La signature, plus qu'évidente sur le papier, de BUILT TO SPILL chez Sub Pop après une vingtaine d'années de bons et loyaux services chez Warner Bros. laissait augurer du meilleur pour le groupe du vétéran indie Doug MARTSCH.
Cela n'a pourtant pas empêché quelques craintes à l'annonce de la sortie de When the wind forgets your name. Tout d'abord quand on a appris que le dixième album du groupe avait été enregistré avec le line-up brésilien Le ALMEIDA - João CASAES, pas vraiment rassurant lorsqu'on les avait croisés à trois reprises en France en mai 2019 pour des concerts passés plus ou moins loin de la catastrophe. Surtout que MARTSCH s'est depuis associé à la section rythmique Melanie RADFORD (BLOOD LEMON) et Teresa Esguerra (PRISM BITCH), bien plus technique et efficace, que beaucoup auraient aimé entendre défendre ce disque.
Doug MARTSCH s'est également vu accuser de fainéantise, puisque le disque compte beaucoup “de vieux morceaux”, mais aussi “de très vieux morceaux”, alors que c'est le premier album de chansons originales de BUILT TO SPILL depuis sept ans. Pour couronner le tout, MARTSCH n'a pas semblé très enclin à se défendre en interview, minimisant comme souvent son intérêt pour le music business, mais aussi... pour son propre disque. Peut-être les effets secondaires de son divorce ? Plusieurs morceaux du disque pourraient être lus dans ce sens en tout cas. À moins qu'il ne s'agisse de ruminations sur le temps qui passe et qui finit toujours par tout effacer (cf. le titre du disque).

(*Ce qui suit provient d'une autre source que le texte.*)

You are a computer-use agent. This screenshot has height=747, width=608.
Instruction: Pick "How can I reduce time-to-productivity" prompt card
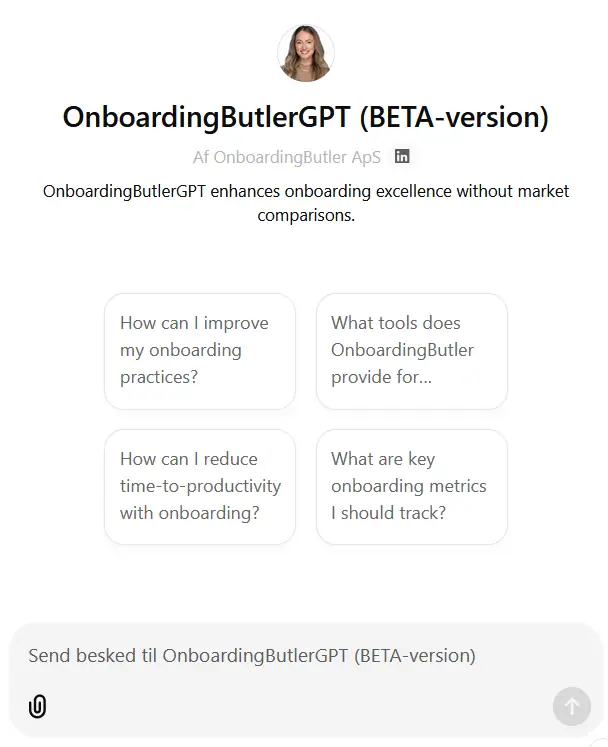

Autant dire qu'on est allé vers cet album sur la pointe des pieds, presque résigné à admettre un raté, qui irait rejoindre l'accident industriel Ancient melodies of the future, seul disque déplorable au sein d'une œuvre incontestablement majeure. On peut bien admettre que ça ne marche pas à tout les coups, mais tous ces faisceaux de lumière négatifs portés sur le groupe pouvaient laisser craindre un mal plus profond.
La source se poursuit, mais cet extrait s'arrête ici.